Claude Cahun, Ecrits, Rêve de 1939 : "Sensation de réveil en face d'un immense corps de femme drapé dans une robe collante en velours presque rouge ou tout à fait noir...Je songe que la grande femme de velours devant moi doit avoir un visage, ce dont une curiosité passionnée me pousse à m'assurer... je me tourne tout d'une pièce et... je vois entrer, montant l'escalier, la robe, mais de dos et surmontée seulement d'un essaim d'abeilles."

Ou encore dans "Aveux non avenus" en 1930 : "Les affligés, les révoltés (ne suis-je pas des vôtres ?)... Nous exigeons le rêve, griffe dehors ou patte de velours."
Claude Cahun (1894-1954)_la chevelure, 1936_tirage argentique_Musée d'arts de Nantes

Claude Cahun (1894-1954)_Autoportrait avec Marcel Moore et un chat, 1930_Mine d graphite, aquarelle, gouache sur papier japonais_Musée d'ars de Nantes

Les métamorphoses deviennent des chimères chargées de violence.

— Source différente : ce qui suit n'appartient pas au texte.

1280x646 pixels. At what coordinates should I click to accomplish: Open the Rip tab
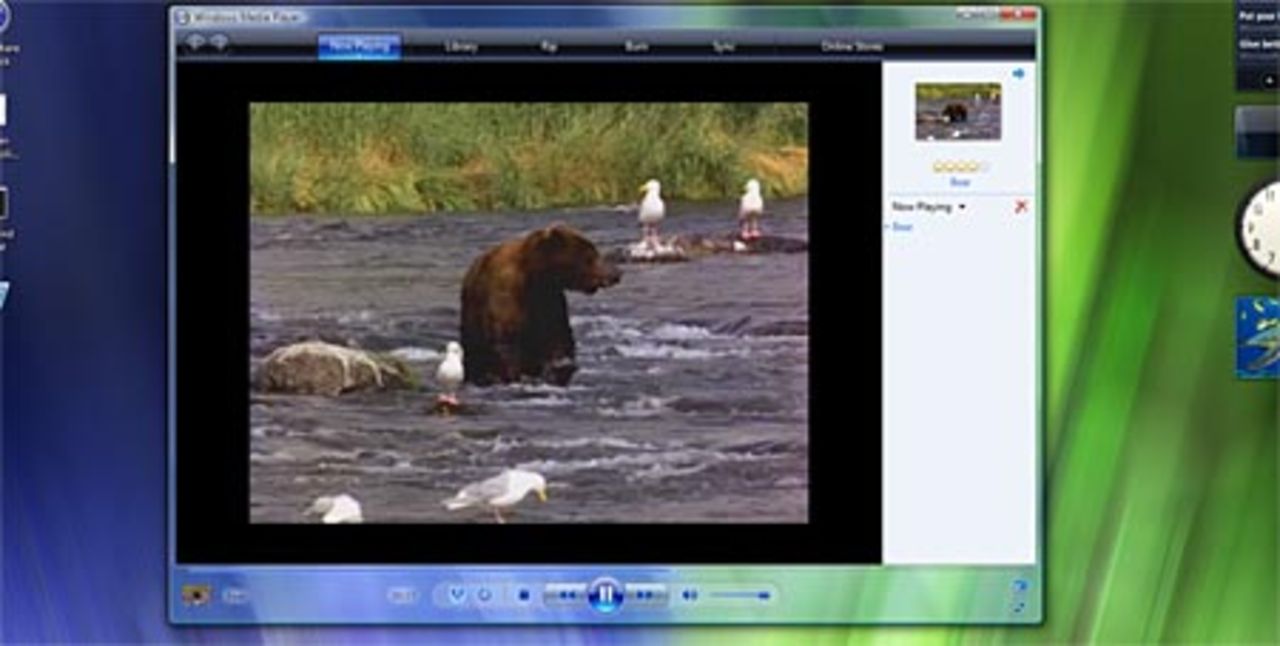tap(549, 46)
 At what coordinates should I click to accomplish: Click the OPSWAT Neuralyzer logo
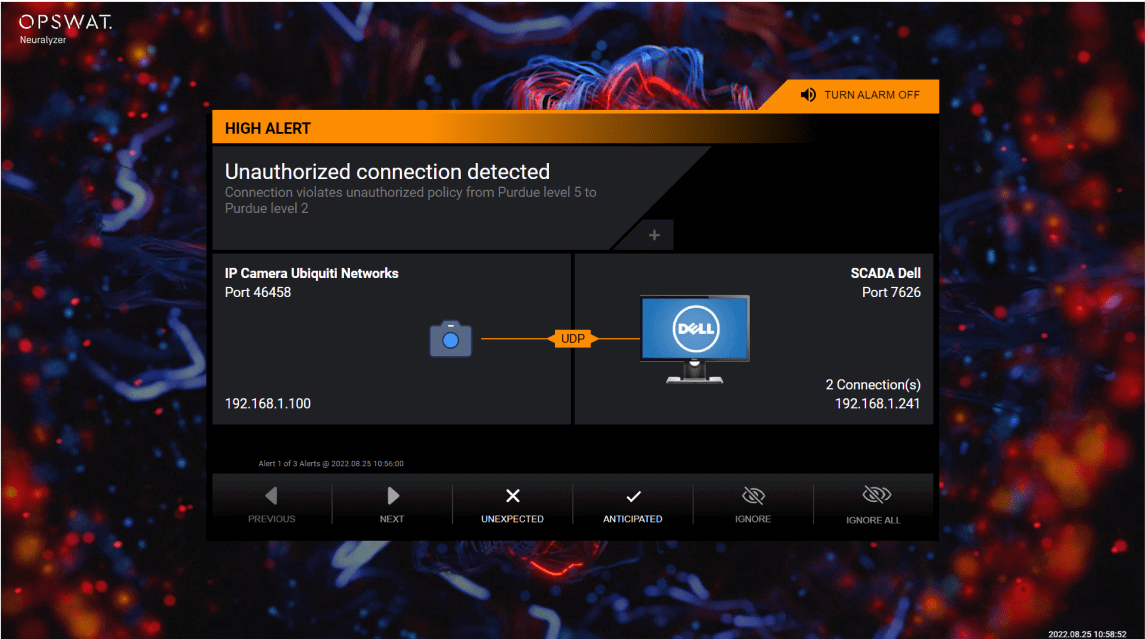pos(66,27)
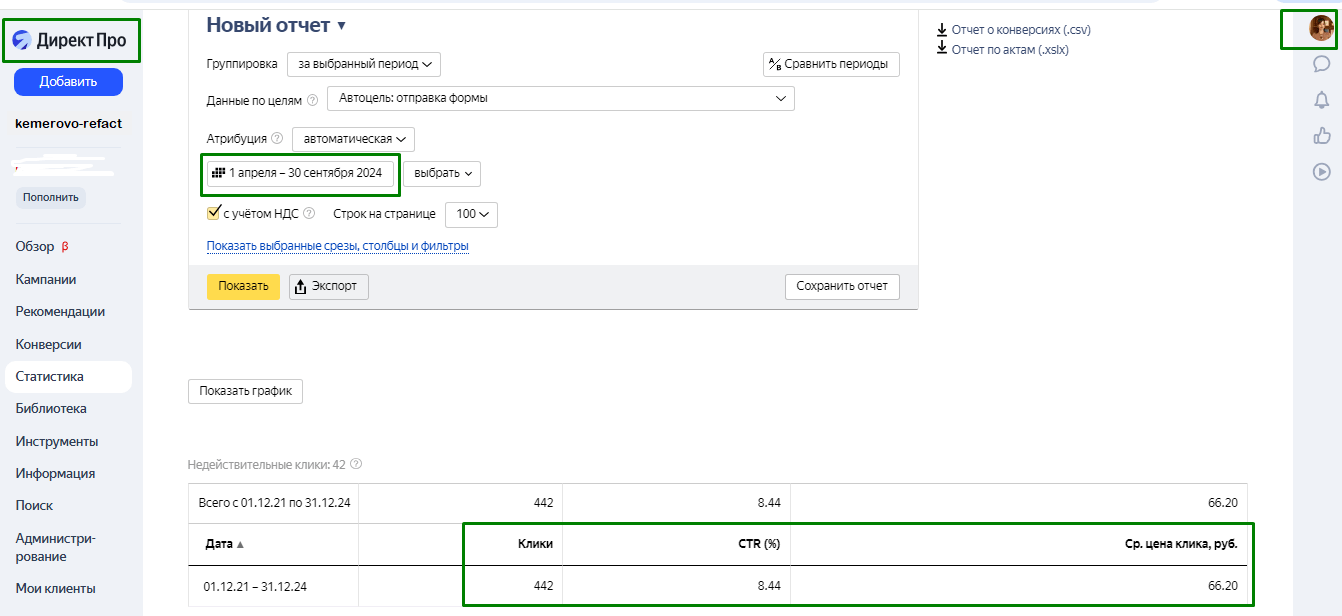Click the Экспорт button
This screenshot has width=1342, height=616.
click(x=329, y=287)
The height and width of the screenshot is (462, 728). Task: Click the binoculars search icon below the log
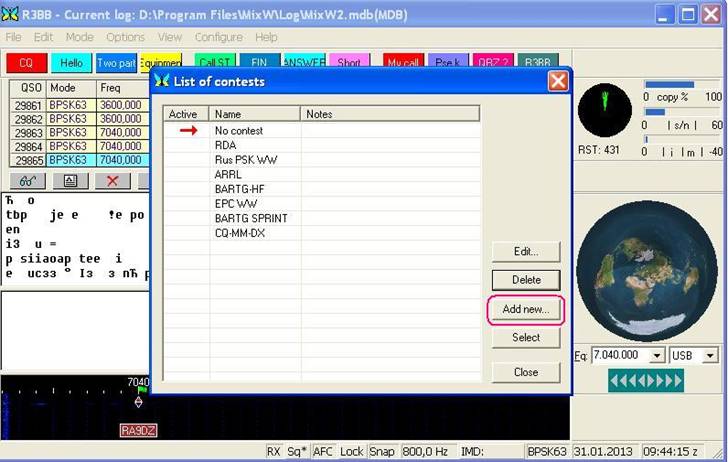(28, 181)
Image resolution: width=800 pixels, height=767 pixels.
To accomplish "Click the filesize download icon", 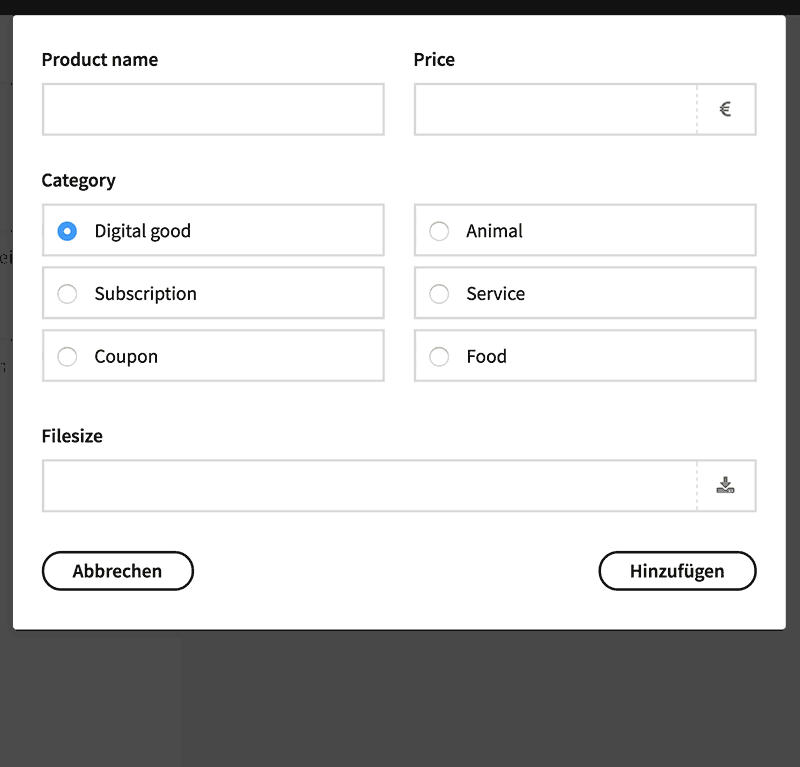I will [x=726, y=486].
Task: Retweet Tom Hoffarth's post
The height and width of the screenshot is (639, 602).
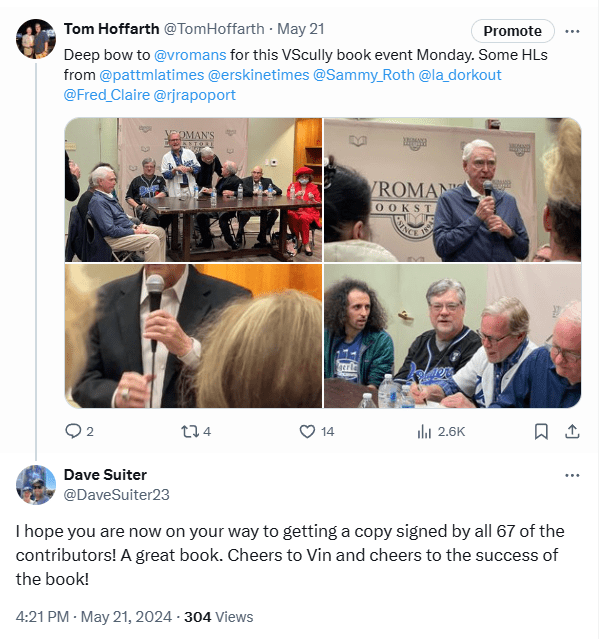Action: pyautogui.click(x=190, y=432)

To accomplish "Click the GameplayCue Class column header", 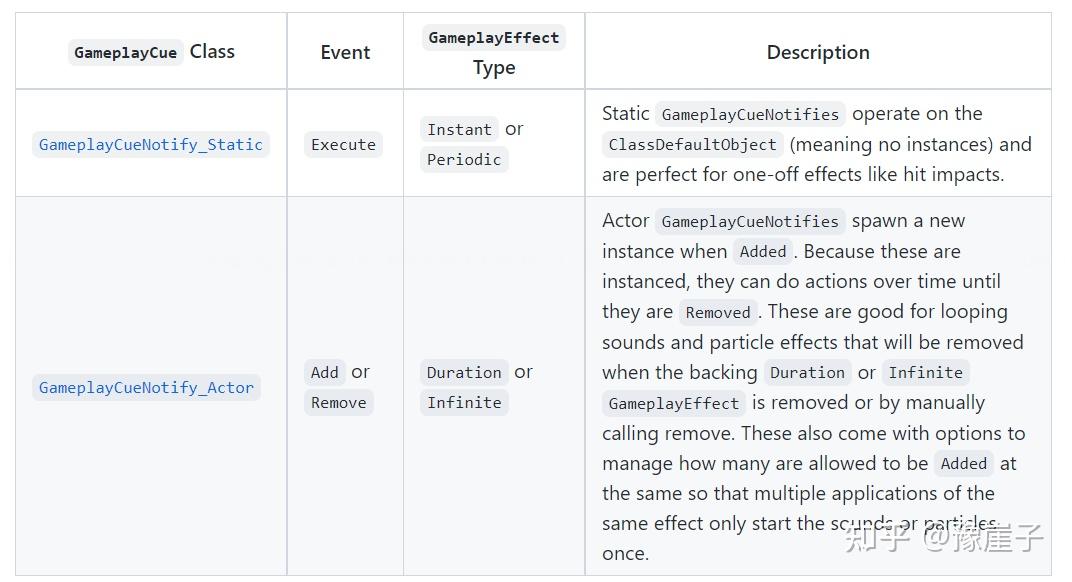I will coord(151,52).
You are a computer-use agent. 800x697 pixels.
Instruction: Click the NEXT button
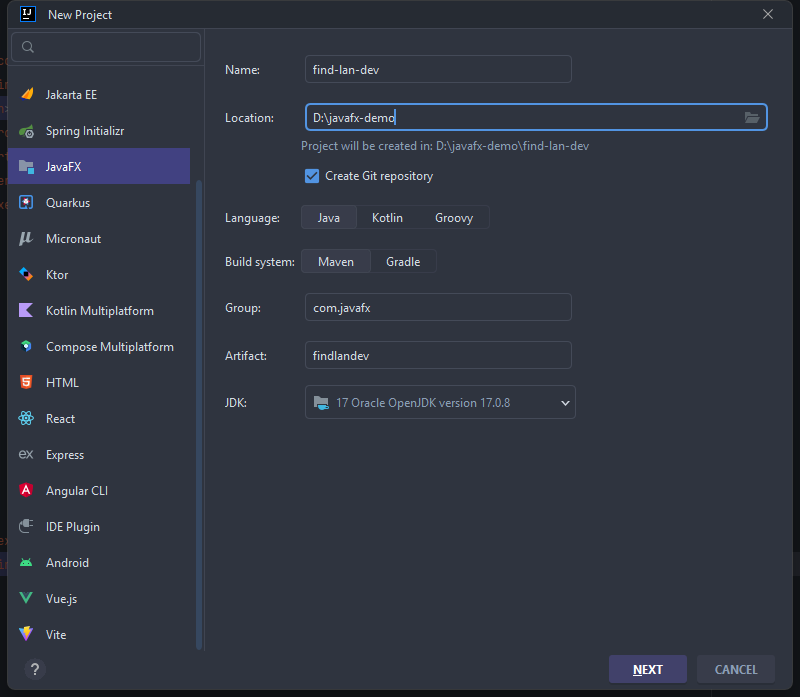click(647, 669)
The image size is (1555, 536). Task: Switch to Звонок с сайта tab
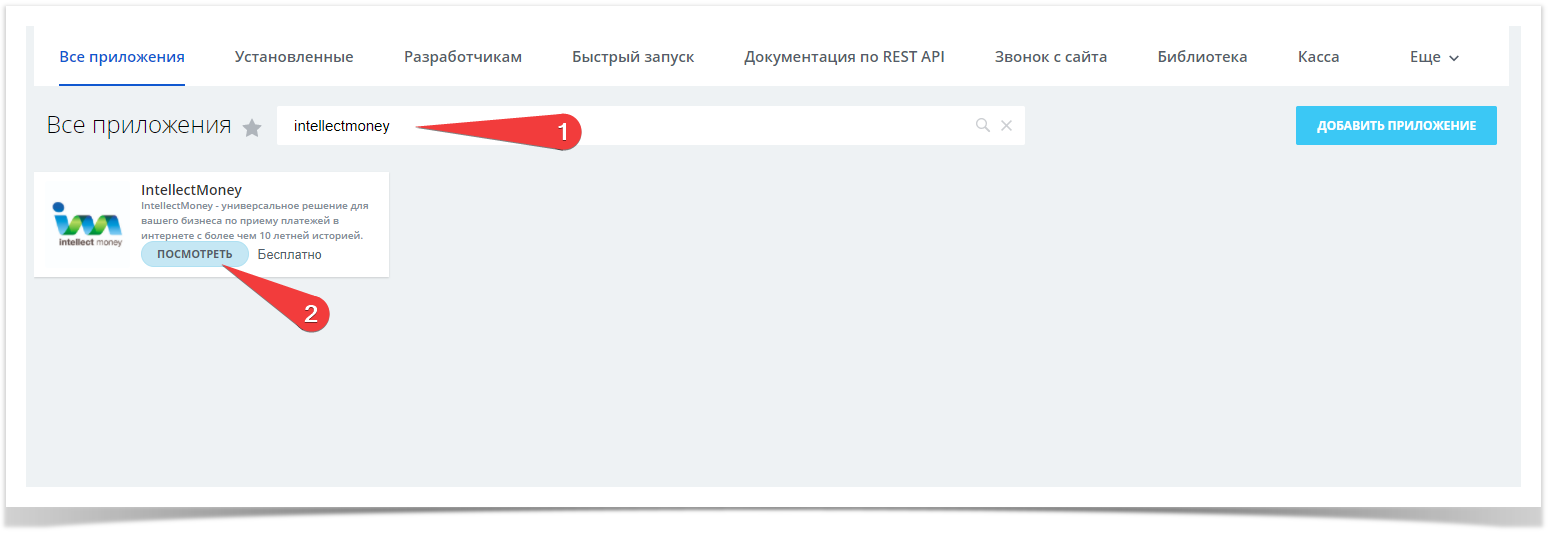[1051, 57]
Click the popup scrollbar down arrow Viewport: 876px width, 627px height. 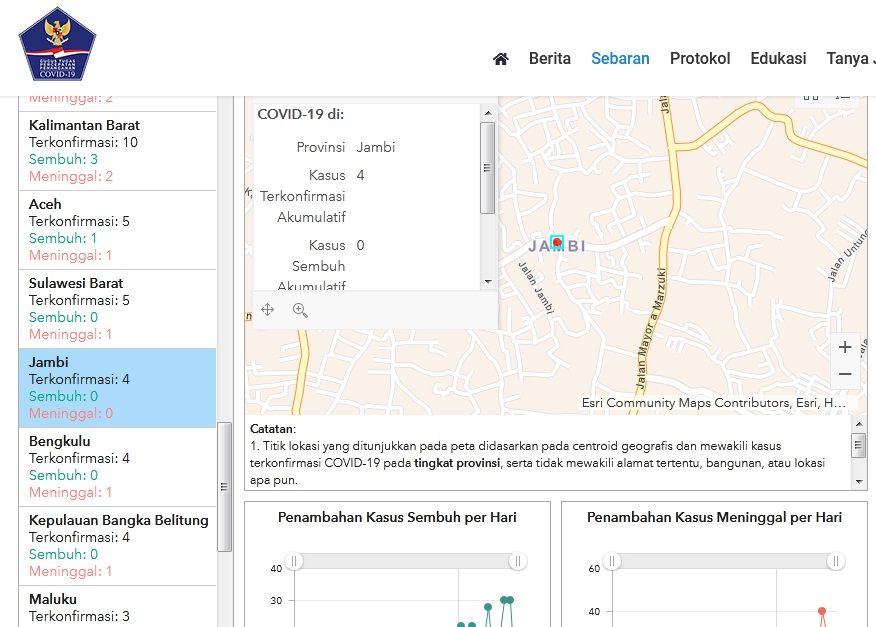(488, 282)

Les oeuvres qui peuplent leurs créations suscitent l'inquiétude et traduisent une agressivité à l'égard du monde. La cruauté qui émane témoigne d'une révolte.
Suzanne Van Damme (1901-1986)_composition surréaliste, vers 1946_Huile sur panneau_RAW

Leonora Carrington (1917-2011)_Sans titre, vers 1929_Huile sur toile_RAW

Mansour crée des sculptures hérissées de pointes. Elle exprime un humour corrosif et une cruauté sadique.
Joyce Mansour (1928/1986)_Objet méchant, 1985-1980_Boule de clous_collection Mansour

Josette Exandier (1944/2008)_La divination, vers 1990_assemblege de matériaux_collection Mony Vibescu

Mimi Parent (1924-2005)_L'hippocampe, 1980

Judit Reigl (1923-2020)_Ils ont soif insatiable de l'infini_huile sur toile_centre Pompidou, Paris

Jacqueline Lamba (1910-1933)_sans titre, 1948_huile sur toile_Centre Pompidou

Petite bibliographie de femmes surréalistes :
L'absence ou la rareté d'oeuvres de certaines artistes dans les collections publiques françaises rappellent que la plupart des artistes présentes dans cette exposition ont souvent été oubliées par l'histoire de l'art. On trouve cependant leurs traces dans des publications historiques, Dyn ou VVV par exemple aux Etats-Unis, ou le Phare de Neuilly, Néon ou encore le London Bulletin en Europe.








Même si le surréalisme s'est répandu dans le monde entier, l'exposition s'est attachée aux oeuvres des artistes européens, dont nous ne présentons ici qu'une infime partie.
A l'exception de Meret Oppeinheim, Dora Maar, Léonor Fini la plupart des artistes femmes surréalistes sont restées dans l'ombre.
Cette très belle exposition présente des oeuvres méconnues d'artistes qui ont continué à produire au-delà des dates officielles que retient l'esprit surréaliste.
Grâce à cette exposition nous avons plongé dans un univers fascinant et troublant qui nous invite à découvrir la position ambivalente des femmes dans le surréalisme.